___ ARTICLE

À la suite de nos vérifications financières annuelles du gouvernement fédéral, de plusieurs de ses agences et sociétés d'État ainsi que de diverses entités, nous émettons une centaine d'opinions par année qui attestent ou vérifient l'exactitude des états financiers. Nous effectuons également les vérifications financières de trois territoires canadiens, 15 organisations territoriales et deux organismes des Nations Unies, soit l'UNESCO et l'OACI.
Chaque année, nous vérifions les états financiers sommaires du gouvernement fédéral qui sont réunis dans les Comptes publics du Canada. Les états financiers du Canada présentent environ 180 milliards de dollars d'actifs et 700 milliards de dollars de passifs : il va sans dire, donc, que cette vérification est la vérification la plus importante au Canada.

______

> [TRAVAIL DEMANDÉ]:
[1] Relevez chaque nombre écrit en chiffres dans l'article et indiquez ce à quoi il se rapporte.
[2] Prolongez l'article sur les vérifications financières du gouvernement fédéral en reprenant après sa dernière phrase.

___ ENTRÉES AFFICHÉES

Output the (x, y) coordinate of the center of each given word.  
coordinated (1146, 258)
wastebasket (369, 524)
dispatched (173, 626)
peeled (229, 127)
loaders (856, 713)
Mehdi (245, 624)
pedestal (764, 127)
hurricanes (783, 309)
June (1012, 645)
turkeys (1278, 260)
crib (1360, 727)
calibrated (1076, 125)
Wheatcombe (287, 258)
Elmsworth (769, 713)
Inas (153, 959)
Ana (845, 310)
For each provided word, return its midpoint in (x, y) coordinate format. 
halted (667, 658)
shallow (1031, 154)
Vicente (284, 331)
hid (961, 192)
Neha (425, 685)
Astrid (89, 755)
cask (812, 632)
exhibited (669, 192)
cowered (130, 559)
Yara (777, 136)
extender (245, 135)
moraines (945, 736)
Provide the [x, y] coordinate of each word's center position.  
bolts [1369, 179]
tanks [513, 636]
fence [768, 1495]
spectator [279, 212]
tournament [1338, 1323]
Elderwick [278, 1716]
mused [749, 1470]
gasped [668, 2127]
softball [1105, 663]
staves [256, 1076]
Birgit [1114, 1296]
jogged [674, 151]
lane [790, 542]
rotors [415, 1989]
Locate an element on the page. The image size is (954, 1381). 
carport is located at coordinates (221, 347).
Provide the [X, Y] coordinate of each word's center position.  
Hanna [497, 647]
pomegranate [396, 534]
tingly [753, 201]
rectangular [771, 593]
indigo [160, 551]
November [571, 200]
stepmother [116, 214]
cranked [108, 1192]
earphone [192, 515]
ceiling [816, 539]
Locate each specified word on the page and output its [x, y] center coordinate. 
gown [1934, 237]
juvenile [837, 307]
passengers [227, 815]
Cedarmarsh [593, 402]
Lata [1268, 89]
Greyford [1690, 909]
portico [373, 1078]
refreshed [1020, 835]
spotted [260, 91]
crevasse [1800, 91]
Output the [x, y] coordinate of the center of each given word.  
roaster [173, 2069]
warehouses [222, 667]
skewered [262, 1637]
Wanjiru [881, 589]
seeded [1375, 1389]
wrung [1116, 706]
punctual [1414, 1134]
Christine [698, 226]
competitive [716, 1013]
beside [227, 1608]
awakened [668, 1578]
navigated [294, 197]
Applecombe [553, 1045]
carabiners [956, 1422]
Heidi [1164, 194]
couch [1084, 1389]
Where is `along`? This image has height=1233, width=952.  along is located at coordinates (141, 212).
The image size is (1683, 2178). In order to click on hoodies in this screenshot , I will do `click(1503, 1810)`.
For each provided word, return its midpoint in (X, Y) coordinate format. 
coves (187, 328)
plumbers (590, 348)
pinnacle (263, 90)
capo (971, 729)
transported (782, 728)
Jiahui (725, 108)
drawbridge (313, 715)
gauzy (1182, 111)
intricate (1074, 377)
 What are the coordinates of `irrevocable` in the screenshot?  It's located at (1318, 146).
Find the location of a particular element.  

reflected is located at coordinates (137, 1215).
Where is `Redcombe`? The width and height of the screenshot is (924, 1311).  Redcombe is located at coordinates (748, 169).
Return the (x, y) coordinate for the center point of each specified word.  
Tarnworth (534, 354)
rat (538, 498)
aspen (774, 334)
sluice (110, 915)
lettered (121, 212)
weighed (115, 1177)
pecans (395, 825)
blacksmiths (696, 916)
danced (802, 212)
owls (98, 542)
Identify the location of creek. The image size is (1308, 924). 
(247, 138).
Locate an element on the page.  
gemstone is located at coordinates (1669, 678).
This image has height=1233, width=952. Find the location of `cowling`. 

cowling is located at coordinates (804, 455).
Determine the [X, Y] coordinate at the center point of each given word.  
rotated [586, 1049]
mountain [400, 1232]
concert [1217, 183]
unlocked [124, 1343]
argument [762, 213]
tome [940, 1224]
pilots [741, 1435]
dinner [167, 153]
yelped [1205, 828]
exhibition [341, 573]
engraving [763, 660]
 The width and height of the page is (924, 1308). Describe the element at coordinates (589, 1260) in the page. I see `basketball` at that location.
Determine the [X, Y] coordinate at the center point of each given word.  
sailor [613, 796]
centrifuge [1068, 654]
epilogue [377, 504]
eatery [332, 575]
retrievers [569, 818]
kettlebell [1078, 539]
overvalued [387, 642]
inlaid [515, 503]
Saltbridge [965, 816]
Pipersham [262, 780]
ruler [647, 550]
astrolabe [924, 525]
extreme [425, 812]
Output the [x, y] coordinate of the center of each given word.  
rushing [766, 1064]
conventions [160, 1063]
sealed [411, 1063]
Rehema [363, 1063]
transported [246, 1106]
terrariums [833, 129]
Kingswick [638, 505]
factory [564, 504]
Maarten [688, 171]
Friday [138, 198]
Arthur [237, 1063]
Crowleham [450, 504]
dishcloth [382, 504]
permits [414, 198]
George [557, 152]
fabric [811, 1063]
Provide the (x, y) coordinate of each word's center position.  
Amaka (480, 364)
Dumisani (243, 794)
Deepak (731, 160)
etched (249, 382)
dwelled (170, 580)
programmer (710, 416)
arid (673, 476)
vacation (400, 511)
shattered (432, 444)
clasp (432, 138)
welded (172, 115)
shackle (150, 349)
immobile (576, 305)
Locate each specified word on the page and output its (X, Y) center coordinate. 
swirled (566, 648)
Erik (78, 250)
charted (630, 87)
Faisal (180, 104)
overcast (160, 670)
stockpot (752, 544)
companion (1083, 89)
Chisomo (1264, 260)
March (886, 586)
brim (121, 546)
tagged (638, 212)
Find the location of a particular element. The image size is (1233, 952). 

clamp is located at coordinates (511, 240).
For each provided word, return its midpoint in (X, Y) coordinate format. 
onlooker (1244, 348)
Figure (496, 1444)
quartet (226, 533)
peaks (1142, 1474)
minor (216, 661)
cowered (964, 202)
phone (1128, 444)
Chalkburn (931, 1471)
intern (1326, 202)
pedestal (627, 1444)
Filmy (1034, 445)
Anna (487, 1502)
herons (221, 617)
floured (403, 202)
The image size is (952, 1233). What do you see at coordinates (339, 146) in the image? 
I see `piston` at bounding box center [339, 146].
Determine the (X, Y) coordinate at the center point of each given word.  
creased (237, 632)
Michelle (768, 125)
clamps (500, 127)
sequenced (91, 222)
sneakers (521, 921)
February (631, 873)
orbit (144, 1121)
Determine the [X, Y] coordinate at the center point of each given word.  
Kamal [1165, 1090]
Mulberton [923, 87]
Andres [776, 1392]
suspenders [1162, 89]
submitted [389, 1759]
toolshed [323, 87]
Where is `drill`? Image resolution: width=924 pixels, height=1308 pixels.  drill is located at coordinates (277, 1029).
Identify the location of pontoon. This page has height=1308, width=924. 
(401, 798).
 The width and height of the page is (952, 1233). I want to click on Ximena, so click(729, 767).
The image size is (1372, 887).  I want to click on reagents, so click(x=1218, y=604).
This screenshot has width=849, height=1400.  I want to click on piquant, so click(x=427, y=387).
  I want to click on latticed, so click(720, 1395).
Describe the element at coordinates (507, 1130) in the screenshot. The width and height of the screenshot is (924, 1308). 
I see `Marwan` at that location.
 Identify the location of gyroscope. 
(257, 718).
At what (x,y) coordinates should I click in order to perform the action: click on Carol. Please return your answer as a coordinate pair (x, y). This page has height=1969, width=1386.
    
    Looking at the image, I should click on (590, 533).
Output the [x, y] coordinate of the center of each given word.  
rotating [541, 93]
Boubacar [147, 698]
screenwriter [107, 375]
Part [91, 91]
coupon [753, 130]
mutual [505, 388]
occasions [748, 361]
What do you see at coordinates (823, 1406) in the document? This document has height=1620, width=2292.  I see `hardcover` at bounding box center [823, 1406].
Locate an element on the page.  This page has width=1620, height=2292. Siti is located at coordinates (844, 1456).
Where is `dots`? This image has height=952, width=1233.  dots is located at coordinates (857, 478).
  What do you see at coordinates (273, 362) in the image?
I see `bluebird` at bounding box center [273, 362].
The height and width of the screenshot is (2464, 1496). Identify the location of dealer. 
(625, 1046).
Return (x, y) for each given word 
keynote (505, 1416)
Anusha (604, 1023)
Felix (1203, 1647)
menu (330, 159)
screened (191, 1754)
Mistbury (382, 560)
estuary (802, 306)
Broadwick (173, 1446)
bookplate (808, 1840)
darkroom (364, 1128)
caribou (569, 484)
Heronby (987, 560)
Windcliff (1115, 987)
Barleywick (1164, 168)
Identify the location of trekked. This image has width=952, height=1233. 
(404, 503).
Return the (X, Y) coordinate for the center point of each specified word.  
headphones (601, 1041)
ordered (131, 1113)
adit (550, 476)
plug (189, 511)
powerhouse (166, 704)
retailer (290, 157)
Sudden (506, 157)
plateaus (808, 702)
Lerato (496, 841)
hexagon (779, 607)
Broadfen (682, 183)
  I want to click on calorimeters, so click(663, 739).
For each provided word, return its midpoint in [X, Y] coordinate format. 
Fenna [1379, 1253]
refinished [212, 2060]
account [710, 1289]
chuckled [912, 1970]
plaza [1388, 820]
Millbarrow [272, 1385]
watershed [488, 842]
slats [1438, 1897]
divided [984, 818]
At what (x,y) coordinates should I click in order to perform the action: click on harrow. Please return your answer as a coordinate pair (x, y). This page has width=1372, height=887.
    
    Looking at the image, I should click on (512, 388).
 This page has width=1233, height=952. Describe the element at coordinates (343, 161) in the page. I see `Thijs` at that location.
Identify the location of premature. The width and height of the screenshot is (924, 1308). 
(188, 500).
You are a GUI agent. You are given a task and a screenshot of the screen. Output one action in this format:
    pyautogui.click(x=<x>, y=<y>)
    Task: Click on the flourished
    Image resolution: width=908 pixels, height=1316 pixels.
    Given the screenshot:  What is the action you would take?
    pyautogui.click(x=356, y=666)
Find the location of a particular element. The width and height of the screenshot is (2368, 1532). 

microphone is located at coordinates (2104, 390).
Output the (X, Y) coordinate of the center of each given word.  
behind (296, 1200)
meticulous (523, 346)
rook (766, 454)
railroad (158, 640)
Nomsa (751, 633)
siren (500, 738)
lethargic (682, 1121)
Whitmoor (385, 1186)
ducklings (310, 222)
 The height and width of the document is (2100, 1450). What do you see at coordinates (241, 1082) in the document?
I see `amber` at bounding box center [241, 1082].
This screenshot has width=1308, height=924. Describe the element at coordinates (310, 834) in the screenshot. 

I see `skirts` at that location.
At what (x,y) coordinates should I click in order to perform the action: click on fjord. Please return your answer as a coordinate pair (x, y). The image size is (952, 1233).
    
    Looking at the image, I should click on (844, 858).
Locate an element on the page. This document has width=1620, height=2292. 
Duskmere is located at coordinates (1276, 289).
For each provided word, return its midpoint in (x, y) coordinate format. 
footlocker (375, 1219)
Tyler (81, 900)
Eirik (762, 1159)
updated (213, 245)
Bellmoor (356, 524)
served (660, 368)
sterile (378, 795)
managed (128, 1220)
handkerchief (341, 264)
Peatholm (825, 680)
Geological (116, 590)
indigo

______

> [RÉPONSES PAR TÂCHE]:
[1]
- 15 : les organisations territoriales dont les vérifications financières sont effectuées
- 180 milliards de dollars : les actifs présentés dans les états financiers du Canada
- 700 milliards de dollars : les passifs présentés dans les états financiers du Canada

[2]
Nos vérifications de l'optimisation des ressources donnent lieu à une trentaine de rapports sur des vérifications et des études d'entités, de programmes sectoriels et de sujets qui intéressent l'ensemble du gouvernement chaque année. Ces rapports sont présentés au Parlement. Au cours d'une période de cinq ans, nous effectuons également une autre forme de vérification de l'optimisation des ressources que nous appelons « examen spécial » dans une quarantaine de sociétés qui appartiennent au gouvernement fédéral. Nous en faisons rapport essentiellement aux conseils d'administration.
En 1995, à la suite de changements apportés à la Loi sur le vérificateur général du Canada, le poste de commissaire à l'environnement et au développement durable a été créé et intégré dans le Bureau du vérificateur général du Canada. La commissaire, Johanne Gélinas, et son personnel évaluent la mesure dans laquelle le gouvernement fédéral respecte les lois environnementales et réalise les objectifs fixés dans le domaine du développement durable.
Le BVG et le GAO
Le Canada est doté d'un système parlementaire. En vertu de ce système, le gouvernement doit demander l'approbation du Parlement avant de pouvoir percevoir et dépenser de l'argent. Un de mes rôles en tant que vérificatrice législative est d'examiner le degré de conformité du gouvernement à l'autorisation parlementaire.
Ensemble, le Parlement, le gouvernement et les fonctionnaires sont les gardiens du trésor qui leur est confié en vue d'exécuter les programmes et les services offerts aux Canadiens. Au bout du compte ce sont les députés élus qui exercent ce contrôle en notre nom.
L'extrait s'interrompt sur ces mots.